Publicado em: 24/03/2025
Crise de atenção? Algoritmos, não apenas celulares, podem ser os vilões invisíveis
É extrema falta de educação e empatia você está falando com uma pessoa e essa, saca o celular no meio da conversa como se você não existisse no assunto.
A tecnologia está remodelando nosso cérebro de maneiras profundas — e nem todas são benignas. Pesquisas recentes alertam que as mudanças não são apenas funcionais, mas estruturais. Um estudo publicado na Current Biology revelou que a exposição constante a telas alterou significativamente o córtex somatossensorial, região responsável por processar estímulos táteis. Em outras palavras, nossa interação física com o mundo está sendo reconfigurada pela digitalização.
Mas o cerne da questão pode ser ainda mais complexo. Como destacou Manuel Sebastián, pesquisador da Universidade Complutense de Madri, em entrevista ao Xataka, hipertextos com links dispersam a atenção e prejudicam a memória. "A informação fragmentada exige saltos cognitivos que sobrecarregam nosso foco, essencial para a retenção", explicou. O dado é preocupante: em 2023, o tempo médio de atenção humana caiu para 8 segundos, abaixo dos 12 segundos registrados em 2000, segundo o Digital Information World.
A desorganização cerebral não é novidade — nosso cérebro se adapta há milênios. O problema, porém, está na velocidade e na natureza dessas mudanças. Dados do relatório PISA 2022 mostram um declínio global no desempenho em matemática e leitura, com quedas acentuadas a partir de 2015, coincidindo com a popularização de redes sociais e algoritmos de feed infinito. Para John Burn-Murdoch, do Financial Times, a raiz do problema está na transição de um consumo ativo de informação para um fluxo passivo e incessante: "Saímos de páginas estáticas para feeds que nos bombardeiam com conteúdo, notificações e estímulos fragmentados. Isso mina nossa capacidade de concentração e aprendizado profundo".
O algoritmo como acelerador da crise
Especialistas apontam que o risco não está nos dispositivos em si, mas na lógica por trás das plataformas. Um relatório da Nature (2023) sugere que algoritmos que privilegiam engajamento estimulam a multitarefa compulsiva, reduzindo a capacidade de manter o foco em atividades lineares, como leitura ou resolução de problemas. Adolescentes expostos a redes sociais por mais de 3 horas diárias têm 2,5 vezes mais risco de desenvolver transtornos de atenção, segundo a Journal of the American Medical Association (2022).
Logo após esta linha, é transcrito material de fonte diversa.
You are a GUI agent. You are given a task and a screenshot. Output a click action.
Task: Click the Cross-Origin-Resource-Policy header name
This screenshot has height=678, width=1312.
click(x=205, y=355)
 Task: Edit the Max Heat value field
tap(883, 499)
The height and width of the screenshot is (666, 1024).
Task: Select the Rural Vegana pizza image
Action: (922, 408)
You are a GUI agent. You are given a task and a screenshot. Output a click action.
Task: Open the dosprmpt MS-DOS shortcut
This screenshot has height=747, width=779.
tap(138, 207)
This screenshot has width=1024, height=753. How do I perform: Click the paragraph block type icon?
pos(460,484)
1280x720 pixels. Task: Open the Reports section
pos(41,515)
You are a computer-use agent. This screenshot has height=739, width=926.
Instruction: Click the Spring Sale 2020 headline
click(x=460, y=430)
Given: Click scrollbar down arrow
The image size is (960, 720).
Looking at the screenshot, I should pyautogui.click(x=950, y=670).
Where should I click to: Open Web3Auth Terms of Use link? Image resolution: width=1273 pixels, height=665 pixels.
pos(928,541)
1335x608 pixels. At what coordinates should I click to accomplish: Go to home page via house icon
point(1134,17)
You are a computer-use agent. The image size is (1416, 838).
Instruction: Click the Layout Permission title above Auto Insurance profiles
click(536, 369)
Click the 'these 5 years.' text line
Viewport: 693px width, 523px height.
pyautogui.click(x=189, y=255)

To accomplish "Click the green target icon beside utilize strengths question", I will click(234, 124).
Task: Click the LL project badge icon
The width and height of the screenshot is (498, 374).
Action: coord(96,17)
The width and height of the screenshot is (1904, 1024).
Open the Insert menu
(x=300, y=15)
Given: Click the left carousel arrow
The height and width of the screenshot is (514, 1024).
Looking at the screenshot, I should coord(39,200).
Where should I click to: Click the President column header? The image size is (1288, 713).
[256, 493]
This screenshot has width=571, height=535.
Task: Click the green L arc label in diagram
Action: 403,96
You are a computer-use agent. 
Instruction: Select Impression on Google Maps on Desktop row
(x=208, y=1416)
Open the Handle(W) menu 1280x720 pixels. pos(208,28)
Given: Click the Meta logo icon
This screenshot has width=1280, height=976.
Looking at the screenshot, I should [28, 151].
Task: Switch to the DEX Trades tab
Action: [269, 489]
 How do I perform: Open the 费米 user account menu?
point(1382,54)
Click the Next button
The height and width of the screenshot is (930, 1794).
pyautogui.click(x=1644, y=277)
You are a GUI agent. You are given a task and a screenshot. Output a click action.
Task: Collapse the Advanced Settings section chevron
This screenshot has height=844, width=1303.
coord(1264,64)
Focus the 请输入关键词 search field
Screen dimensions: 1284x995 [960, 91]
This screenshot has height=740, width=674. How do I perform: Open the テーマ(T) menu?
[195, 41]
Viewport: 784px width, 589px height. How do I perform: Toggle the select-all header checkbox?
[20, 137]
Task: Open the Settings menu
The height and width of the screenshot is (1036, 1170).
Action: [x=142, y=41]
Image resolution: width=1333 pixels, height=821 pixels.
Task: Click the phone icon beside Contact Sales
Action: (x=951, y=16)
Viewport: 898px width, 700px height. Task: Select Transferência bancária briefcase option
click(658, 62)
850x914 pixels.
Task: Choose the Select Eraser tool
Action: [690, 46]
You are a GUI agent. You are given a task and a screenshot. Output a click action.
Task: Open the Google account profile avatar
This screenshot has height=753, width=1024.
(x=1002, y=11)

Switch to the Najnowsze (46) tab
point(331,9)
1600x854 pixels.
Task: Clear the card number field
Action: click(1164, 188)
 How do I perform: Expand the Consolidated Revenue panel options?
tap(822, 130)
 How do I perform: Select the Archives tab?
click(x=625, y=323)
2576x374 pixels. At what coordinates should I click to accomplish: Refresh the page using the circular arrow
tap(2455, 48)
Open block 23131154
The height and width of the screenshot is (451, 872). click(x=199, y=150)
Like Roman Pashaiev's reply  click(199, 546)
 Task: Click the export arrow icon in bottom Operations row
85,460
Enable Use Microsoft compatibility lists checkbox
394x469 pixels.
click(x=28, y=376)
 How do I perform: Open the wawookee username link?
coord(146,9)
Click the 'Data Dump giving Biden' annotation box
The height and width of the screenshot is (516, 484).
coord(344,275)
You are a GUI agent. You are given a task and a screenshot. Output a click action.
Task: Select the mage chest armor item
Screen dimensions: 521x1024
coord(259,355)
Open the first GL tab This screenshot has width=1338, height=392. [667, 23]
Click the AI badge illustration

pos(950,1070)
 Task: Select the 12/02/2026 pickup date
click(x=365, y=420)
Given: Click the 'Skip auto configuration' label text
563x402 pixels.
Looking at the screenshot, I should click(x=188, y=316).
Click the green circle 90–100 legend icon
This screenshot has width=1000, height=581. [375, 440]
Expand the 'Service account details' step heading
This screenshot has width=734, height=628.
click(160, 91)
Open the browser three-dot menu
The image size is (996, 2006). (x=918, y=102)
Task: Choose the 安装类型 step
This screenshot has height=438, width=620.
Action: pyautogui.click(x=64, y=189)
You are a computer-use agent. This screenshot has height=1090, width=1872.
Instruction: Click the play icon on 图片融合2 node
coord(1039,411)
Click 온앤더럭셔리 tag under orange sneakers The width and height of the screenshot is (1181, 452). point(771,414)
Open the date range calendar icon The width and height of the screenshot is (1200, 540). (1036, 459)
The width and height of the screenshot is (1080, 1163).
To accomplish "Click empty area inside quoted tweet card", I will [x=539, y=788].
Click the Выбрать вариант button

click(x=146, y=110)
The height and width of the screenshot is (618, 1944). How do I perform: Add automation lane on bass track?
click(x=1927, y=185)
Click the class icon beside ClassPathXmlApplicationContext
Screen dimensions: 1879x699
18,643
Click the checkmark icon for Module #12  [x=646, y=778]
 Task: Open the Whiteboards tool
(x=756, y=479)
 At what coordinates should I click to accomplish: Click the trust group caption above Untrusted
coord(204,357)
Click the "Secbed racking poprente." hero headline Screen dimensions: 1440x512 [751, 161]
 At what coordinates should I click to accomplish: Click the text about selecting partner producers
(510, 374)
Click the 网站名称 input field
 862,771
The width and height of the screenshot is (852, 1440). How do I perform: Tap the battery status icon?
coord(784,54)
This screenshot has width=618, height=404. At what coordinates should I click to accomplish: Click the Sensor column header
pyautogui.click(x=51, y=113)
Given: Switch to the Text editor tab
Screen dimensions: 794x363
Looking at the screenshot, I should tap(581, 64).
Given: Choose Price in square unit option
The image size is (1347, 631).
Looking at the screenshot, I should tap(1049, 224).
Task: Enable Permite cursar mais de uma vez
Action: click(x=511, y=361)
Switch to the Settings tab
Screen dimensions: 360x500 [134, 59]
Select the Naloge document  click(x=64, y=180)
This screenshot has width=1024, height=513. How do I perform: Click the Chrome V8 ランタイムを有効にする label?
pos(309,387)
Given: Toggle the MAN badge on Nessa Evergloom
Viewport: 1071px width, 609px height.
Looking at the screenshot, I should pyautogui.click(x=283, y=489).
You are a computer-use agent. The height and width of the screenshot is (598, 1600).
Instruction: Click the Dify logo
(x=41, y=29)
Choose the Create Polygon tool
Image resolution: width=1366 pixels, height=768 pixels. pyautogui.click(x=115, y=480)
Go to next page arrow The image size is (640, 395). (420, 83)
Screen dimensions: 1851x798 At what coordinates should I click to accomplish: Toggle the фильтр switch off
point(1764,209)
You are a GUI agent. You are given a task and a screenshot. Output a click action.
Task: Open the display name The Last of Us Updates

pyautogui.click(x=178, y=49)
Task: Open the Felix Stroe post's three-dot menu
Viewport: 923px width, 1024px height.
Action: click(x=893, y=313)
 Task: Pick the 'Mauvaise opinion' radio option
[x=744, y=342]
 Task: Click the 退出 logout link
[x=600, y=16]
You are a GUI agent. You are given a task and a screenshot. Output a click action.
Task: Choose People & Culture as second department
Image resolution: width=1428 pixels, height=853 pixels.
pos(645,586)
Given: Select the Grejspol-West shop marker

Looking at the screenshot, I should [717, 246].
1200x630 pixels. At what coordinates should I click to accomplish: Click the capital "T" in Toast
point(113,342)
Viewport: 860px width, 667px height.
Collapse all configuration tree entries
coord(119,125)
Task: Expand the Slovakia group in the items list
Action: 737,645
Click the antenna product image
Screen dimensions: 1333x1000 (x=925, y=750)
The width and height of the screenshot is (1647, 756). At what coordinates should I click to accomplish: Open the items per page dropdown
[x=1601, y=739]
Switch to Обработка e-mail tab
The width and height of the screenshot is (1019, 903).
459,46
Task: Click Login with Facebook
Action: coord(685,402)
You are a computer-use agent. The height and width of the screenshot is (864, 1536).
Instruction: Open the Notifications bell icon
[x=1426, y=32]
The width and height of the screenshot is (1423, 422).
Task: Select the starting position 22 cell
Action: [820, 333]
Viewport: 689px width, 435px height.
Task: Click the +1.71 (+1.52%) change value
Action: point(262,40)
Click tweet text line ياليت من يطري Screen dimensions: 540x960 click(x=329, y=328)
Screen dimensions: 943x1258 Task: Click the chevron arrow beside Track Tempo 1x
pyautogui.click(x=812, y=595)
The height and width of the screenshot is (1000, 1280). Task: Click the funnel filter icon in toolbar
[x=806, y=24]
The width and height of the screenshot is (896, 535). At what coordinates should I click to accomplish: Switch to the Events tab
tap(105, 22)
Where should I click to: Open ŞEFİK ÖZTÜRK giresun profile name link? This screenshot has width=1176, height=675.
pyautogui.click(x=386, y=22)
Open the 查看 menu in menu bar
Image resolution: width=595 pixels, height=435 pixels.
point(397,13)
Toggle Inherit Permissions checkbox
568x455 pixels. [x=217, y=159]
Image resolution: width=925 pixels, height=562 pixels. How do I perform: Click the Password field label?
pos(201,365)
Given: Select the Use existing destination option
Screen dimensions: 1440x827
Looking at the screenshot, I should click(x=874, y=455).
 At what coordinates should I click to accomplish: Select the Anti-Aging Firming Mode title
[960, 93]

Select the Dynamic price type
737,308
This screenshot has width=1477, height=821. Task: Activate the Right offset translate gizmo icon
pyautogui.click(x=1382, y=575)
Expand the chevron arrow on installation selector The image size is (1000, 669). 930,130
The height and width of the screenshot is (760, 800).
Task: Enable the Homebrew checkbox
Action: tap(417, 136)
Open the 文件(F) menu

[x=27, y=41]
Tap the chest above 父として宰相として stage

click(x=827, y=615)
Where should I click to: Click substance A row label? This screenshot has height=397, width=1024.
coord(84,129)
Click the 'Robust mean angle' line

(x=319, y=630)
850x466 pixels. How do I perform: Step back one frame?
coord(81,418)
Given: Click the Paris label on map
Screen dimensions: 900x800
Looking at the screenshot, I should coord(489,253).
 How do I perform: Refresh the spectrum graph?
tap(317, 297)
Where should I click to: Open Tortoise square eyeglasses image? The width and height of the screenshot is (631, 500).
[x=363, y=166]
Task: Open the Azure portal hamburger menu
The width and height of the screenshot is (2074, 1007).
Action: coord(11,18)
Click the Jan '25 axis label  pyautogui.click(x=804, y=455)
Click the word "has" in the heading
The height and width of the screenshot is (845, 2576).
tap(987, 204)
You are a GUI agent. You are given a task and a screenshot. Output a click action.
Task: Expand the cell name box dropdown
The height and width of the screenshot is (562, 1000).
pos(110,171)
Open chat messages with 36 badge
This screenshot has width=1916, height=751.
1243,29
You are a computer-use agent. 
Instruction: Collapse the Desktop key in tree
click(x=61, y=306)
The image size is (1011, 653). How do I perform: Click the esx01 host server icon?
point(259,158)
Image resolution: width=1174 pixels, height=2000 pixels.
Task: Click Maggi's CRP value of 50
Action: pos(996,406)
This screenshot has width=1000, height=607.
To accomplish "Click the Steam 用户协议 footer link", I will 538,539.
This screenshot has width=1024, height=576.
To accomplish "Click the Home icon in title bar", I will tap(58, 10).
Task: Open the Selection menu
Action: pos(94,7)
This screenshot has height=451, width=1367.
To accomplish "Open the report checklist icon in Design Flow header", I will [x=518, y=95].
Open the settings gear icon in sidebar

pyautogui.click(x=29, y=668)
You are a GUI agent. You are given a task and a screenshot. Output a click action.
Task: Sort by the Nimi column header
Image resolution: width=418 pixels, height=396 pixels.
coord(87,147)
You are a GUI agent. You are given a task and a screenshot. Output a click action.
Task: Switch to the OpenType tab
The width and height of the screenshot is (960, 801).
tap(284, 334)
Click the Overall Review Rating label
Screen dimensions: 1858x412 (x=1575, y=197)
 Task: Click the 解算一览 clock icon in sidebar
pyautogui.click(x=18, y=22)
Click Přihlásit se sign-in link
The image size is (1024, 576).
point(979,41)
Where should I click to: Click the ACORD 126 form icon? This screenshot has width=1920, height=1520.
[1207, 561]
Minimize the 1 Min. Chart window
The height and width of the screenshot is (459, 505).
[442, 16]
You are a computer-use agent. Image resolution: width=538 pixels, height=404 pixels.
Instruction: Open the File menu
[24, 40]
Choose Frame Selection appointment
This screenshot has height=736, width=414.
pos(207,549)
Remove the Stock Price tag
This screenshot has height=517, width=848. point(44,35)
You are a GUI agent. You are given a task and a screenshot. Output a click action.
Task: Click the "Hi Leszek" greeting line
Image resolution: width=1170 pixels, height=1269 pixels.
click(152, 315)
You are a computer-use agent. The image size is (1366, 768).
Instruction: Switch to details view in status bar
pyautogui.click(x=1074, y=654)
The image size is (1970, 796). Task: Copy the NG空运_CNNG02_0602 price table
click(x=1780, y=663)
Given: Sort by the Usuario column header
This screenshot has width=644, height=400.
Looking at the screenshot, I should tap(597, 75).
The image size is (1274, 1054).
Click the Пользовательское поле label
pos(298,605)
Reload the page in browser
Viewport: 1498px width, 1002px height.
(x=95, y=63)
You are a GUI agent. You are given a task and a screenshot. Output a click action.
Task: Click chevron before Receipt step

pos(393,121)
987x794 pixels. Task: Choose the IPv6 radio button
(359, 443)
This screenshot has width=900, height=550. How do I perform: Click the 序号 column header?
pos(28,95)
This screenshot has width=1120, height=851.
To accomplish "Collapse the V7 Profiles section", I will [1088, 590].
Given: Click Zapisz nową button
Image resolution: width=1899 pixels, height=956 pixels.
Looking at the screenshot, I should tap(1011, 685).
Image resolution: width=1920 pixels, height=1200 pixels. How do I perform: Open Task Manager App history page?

Apesar dos alertas, ainda há lacunas críticas. "Estamos navegando às cegas", afirma a neurocientista Anna Lembke, da Universidade Stanford. "Algoritmos evoluem mais rápido do que nossa capacidade de estudar seus impactos". Enquanto isso, a plasticidade cerebral — nossa grande aliada histórica — tenta se adaptar. Estudos preliminares indicam que a geração Z desenvolve habilidades visuais e multitarefas mais aguçadas, embora às custas de funções como memória de longo prazo.
O caminho à frente exige equilíbrio. Redesenhar a relação com a tecnologia, priorizando o controle humano sobre as máquinas, parece urgente. Enquanto a ciência busca respostas, uma coisa é clara: entender como os algoritmos moldam nossas mentes não é apenas uma questão intelectual — é um imperativo para preservar nossa saúde cognitiva.